[WORK REQUEST]:
Your copy must start with the line containing "Select the Paperback $15.95 format option" and end with the last line of the entries, matching them exactly and leaving out every picture.

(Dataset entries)
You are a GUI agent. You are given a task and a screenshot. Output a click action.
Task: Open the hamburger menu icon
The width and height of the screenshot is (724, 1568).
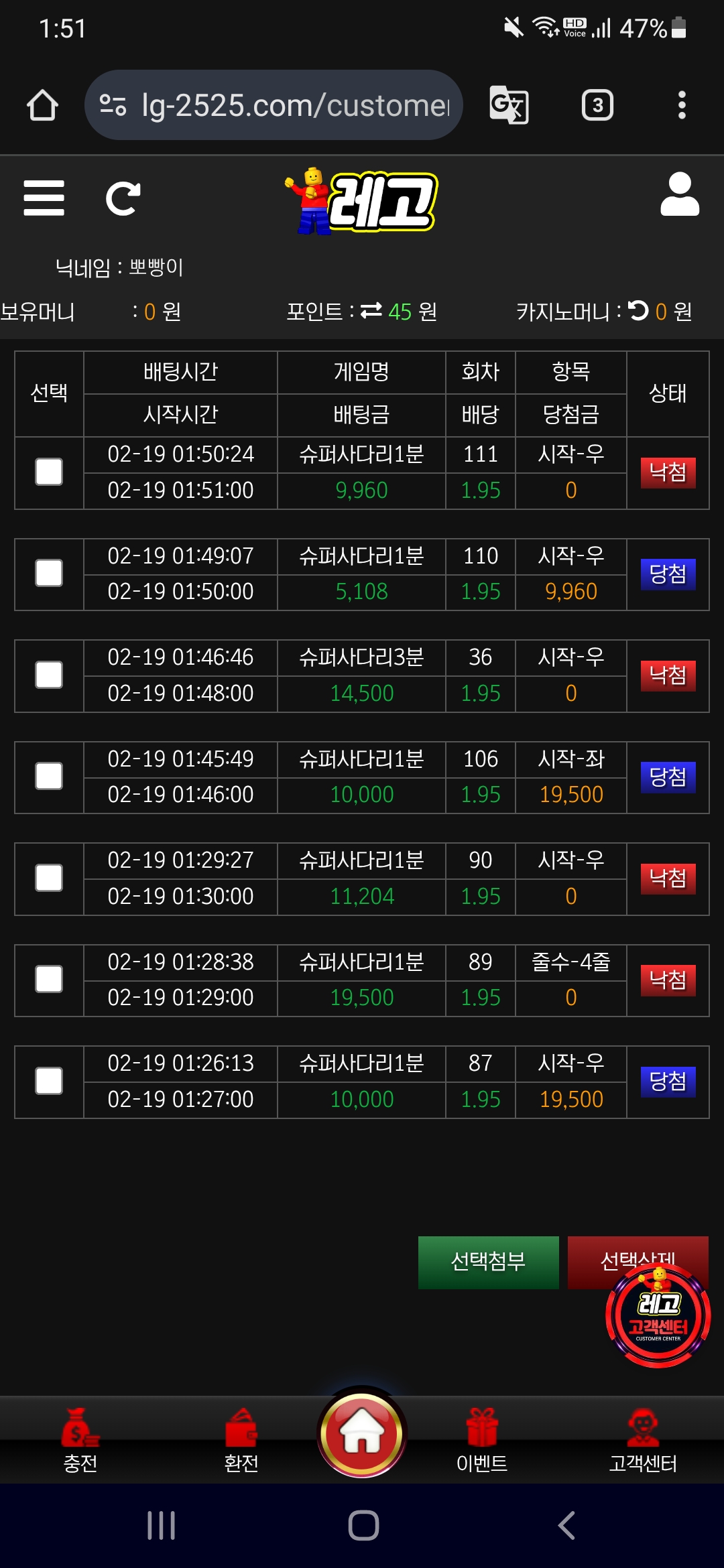44,198
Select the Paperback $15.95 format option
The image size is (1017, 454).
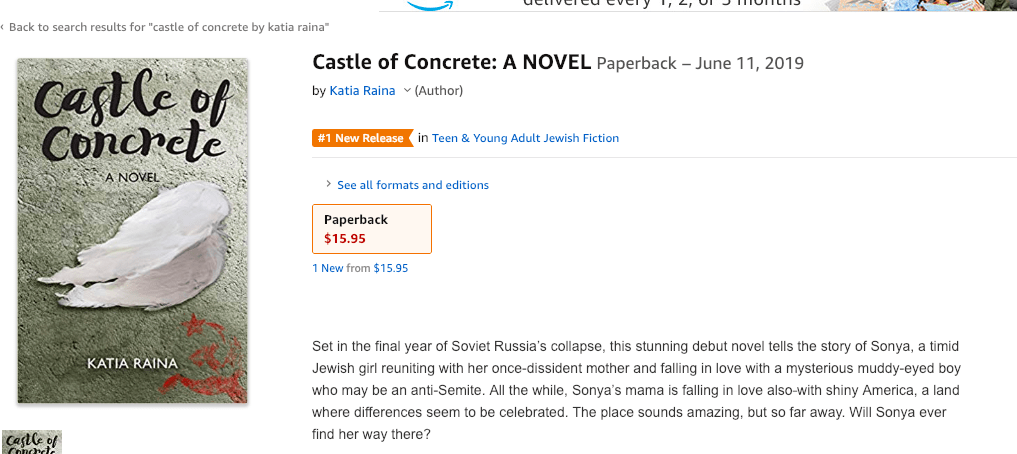pos(372,229)
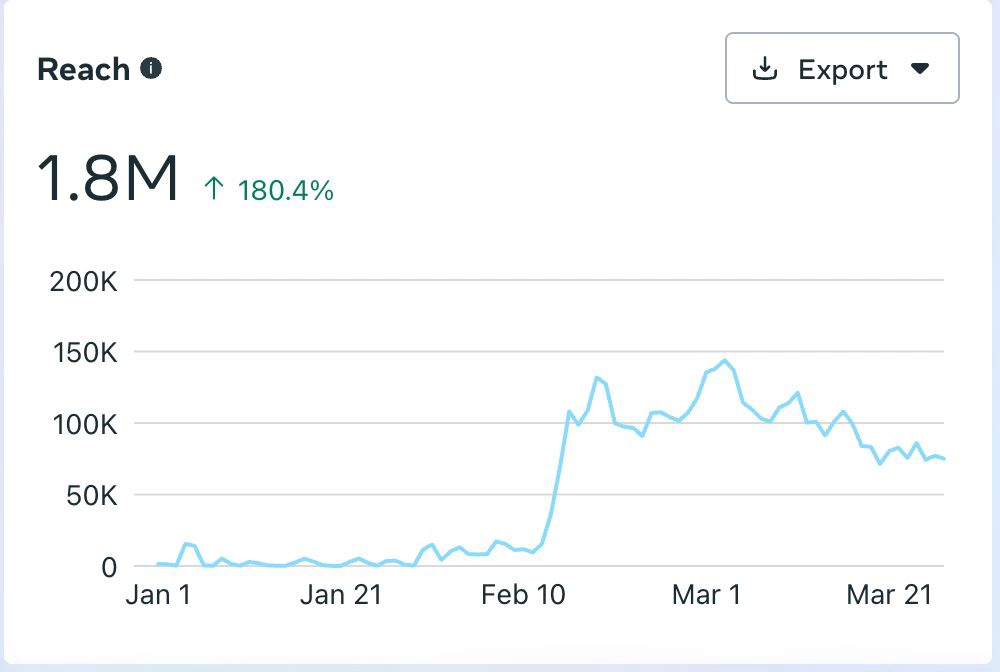Pick the Feb 10 axis label

[x=523, y=595]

[WRITTEN ANSWER]:
Select the Paperback $15.95 format option
The image size is (1017, 454).
pos(372,229)
Pick the Feb 10 axis label

[x=523, y=595]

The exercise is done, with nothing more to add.